*Work task:*
Find "Task: Switch to the 传感器 menu tab" in the listing below, then set down only that line and each later line, unchanged, leaving out pictures.

::: Material provided :::

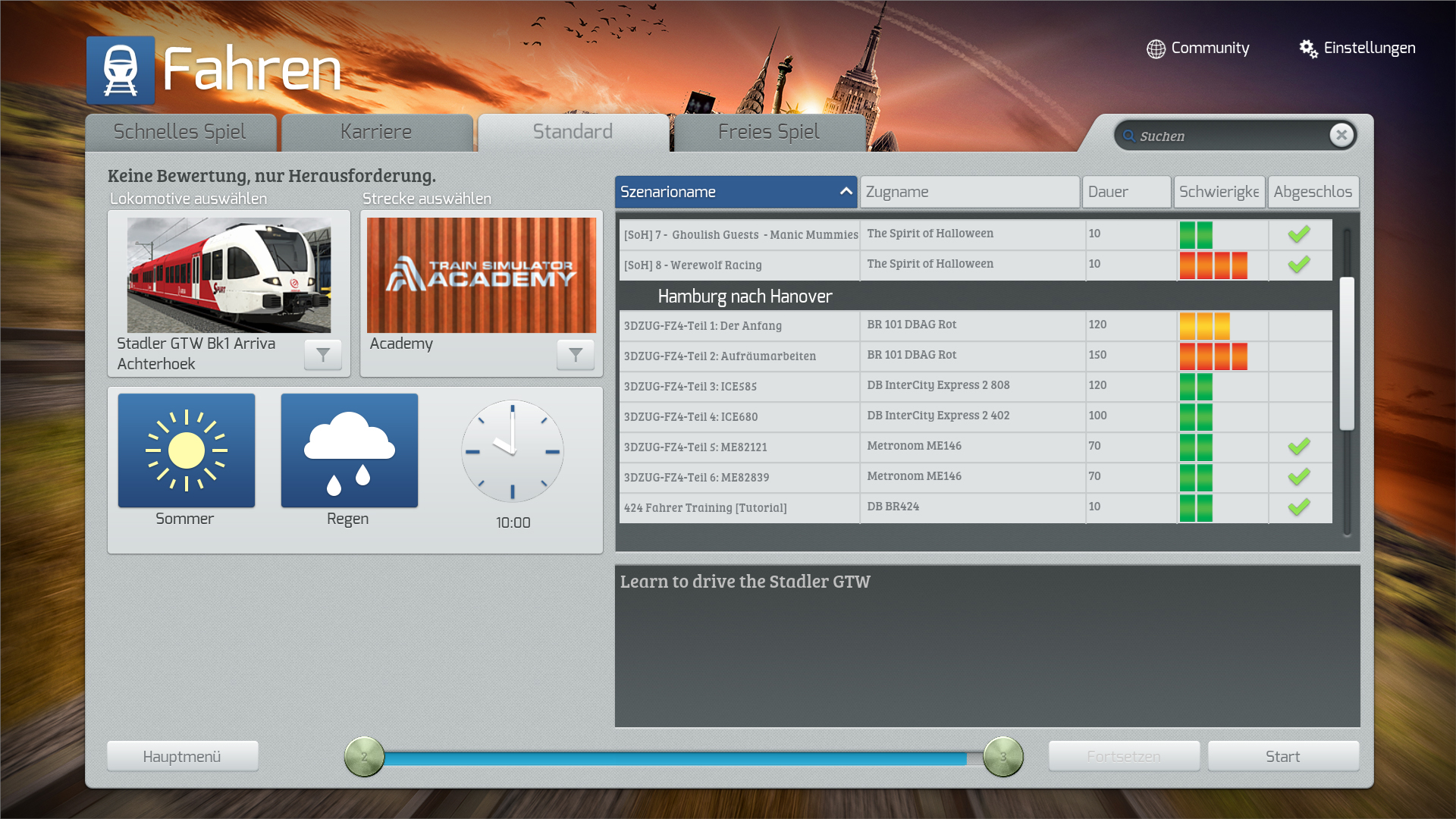Return to Hauptmenü
The width and height of the screenshot is (1456, 819).
(x=182, y=756)
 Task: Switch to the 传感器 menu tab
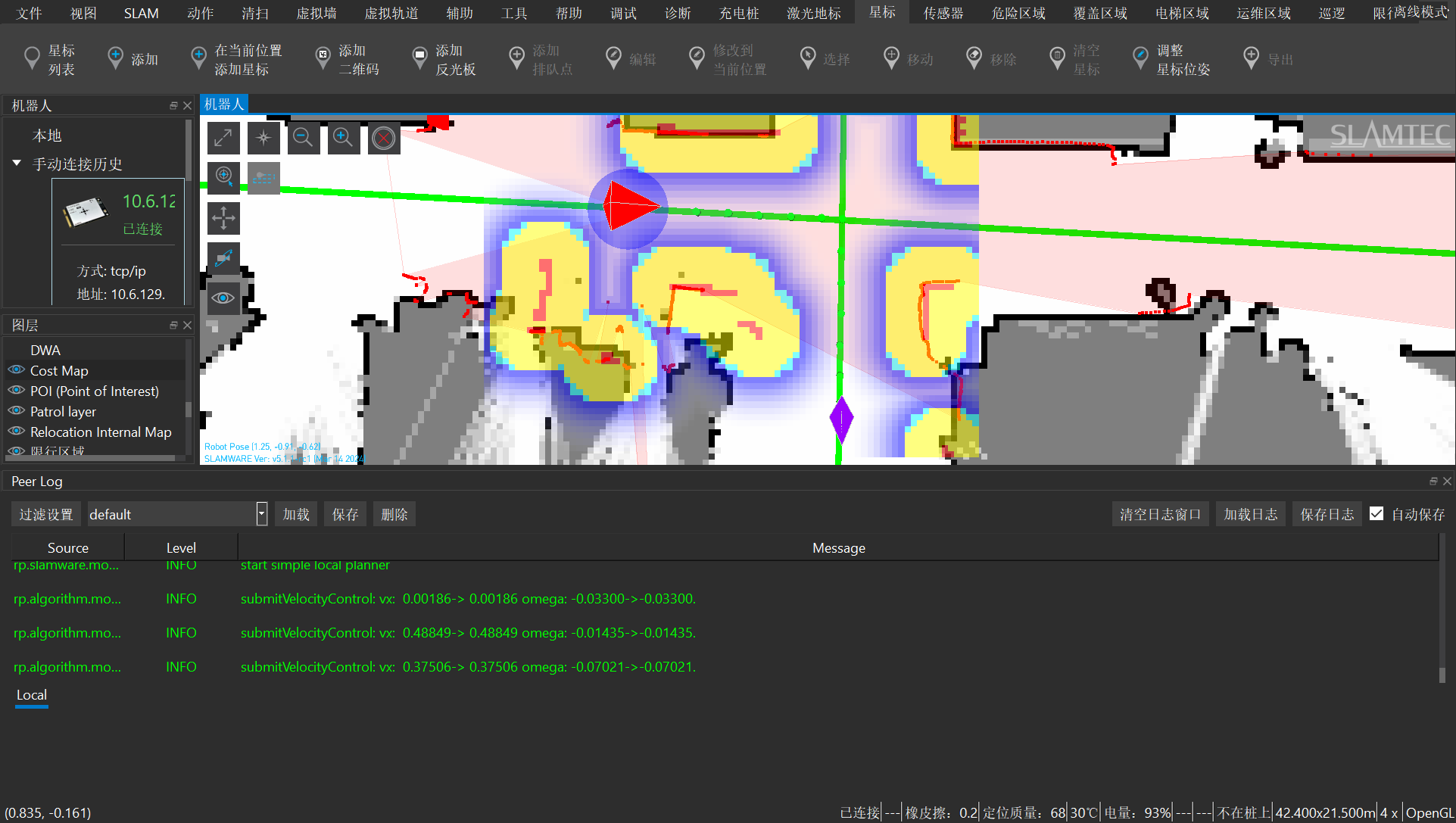coord(943,12)
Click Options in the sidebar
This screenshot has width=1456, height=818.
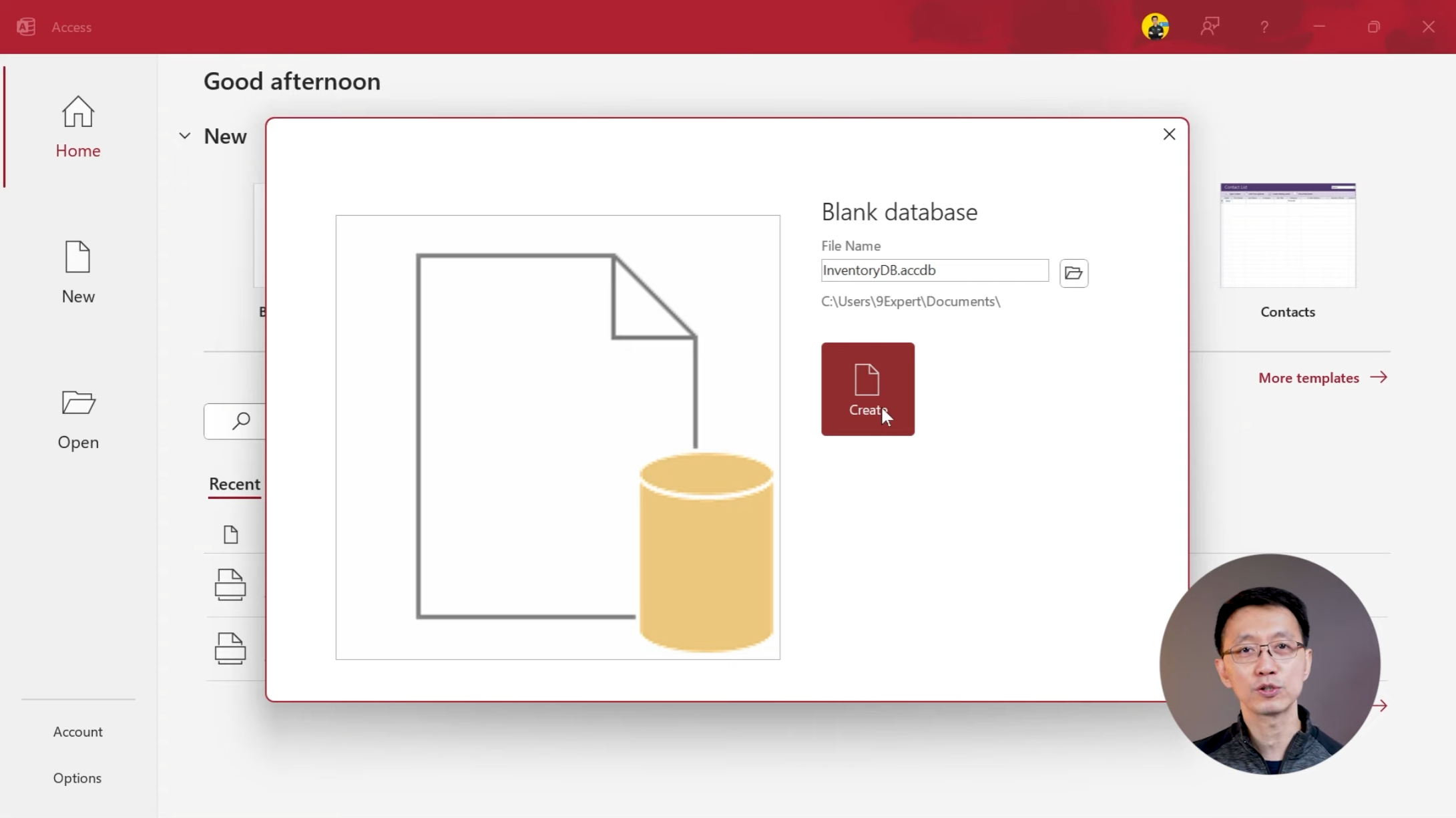[77, 777]
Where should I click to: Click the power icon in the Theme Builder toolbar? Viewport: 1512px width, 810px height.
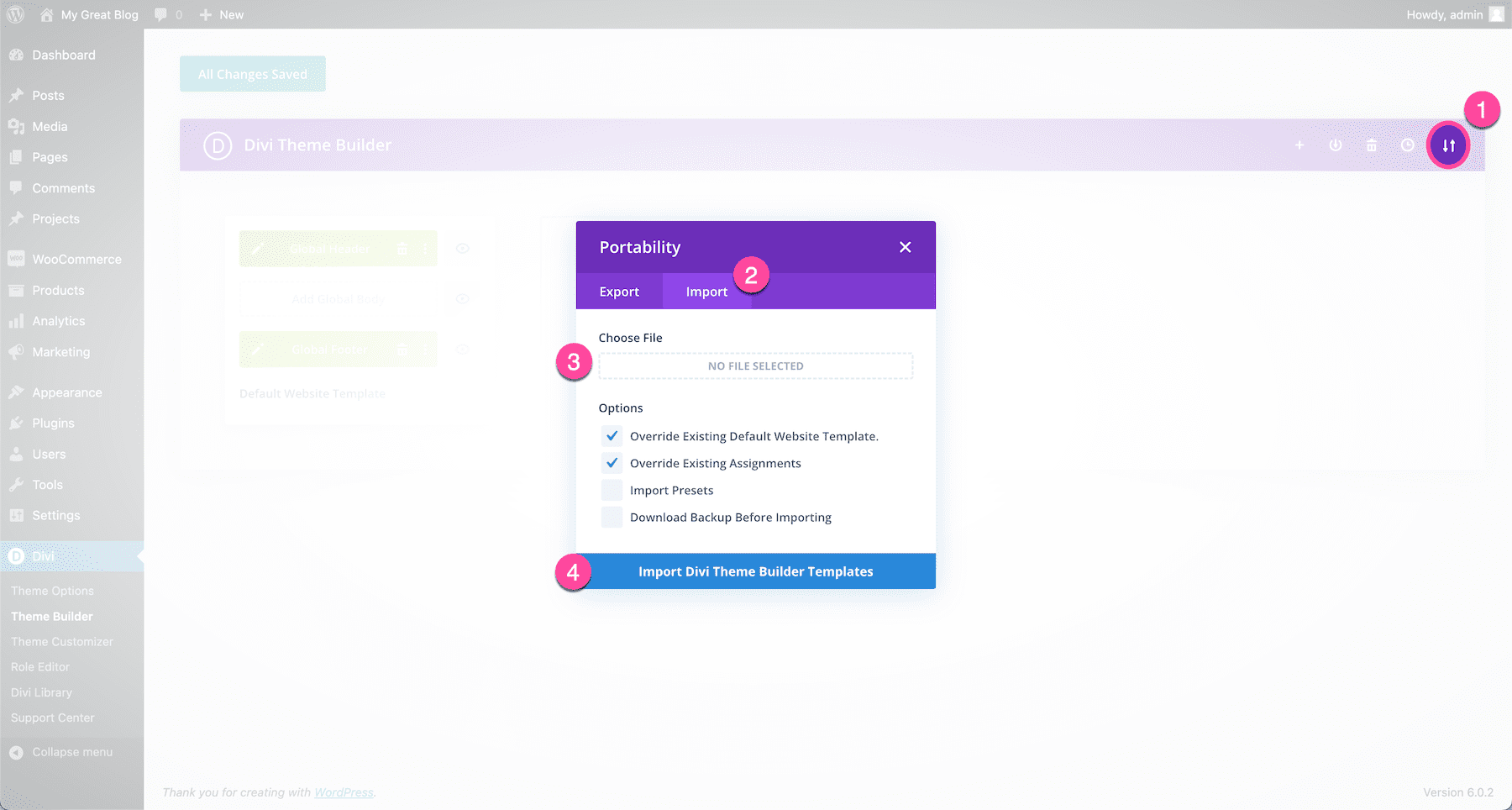[x=1336, y=145]
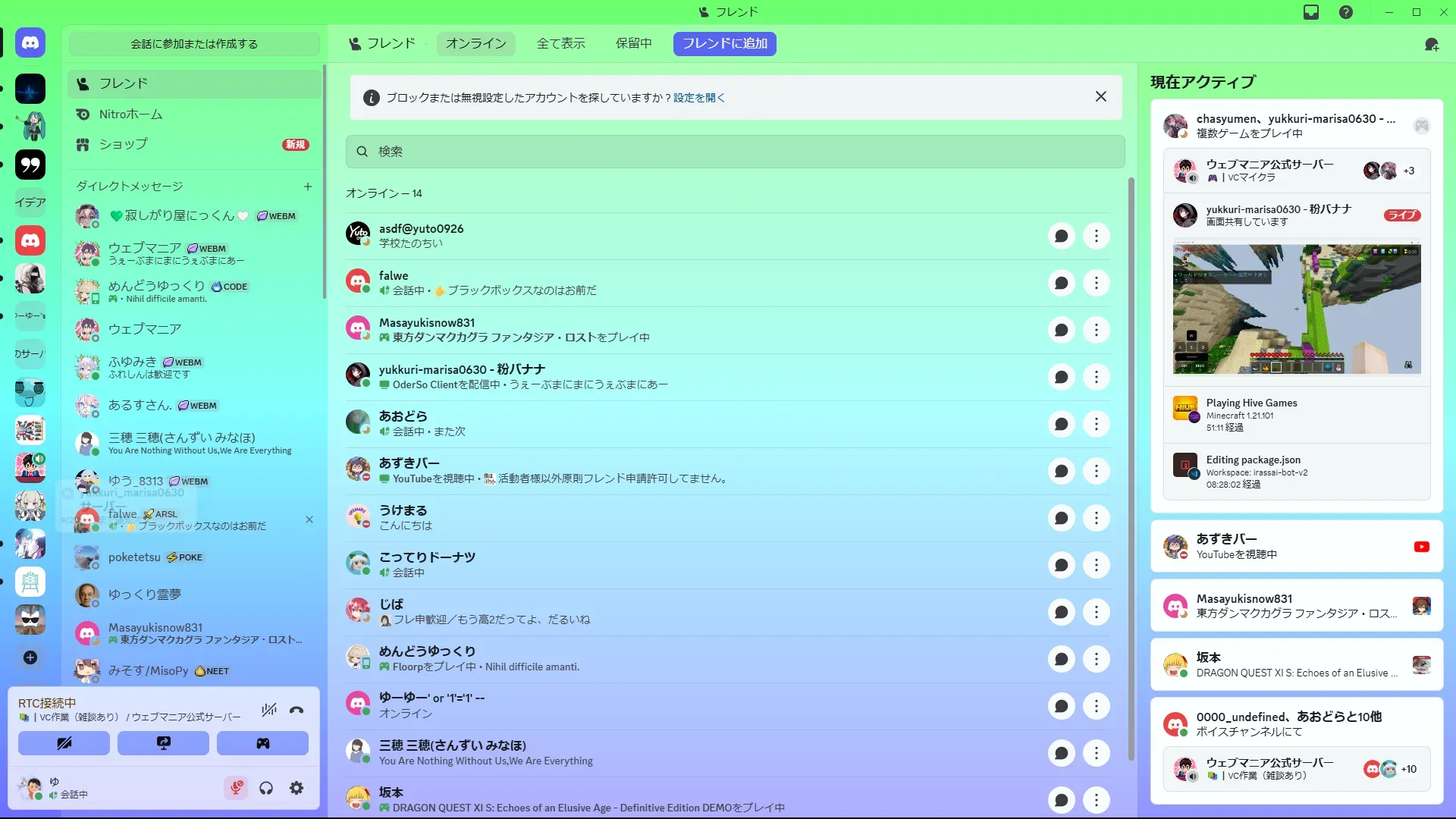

:::

*Result for this task:*
 Task: Switch to the 传感器 menu tab
coord(943,12)
Click Options in the sidebar
This screenshot has width=1456, height=818.
[77, 777]
Where should I click to: Click the power icon in the Theme Builder toolbar? Viewport: 1512px width, 810px height.
[x=1336, y=145]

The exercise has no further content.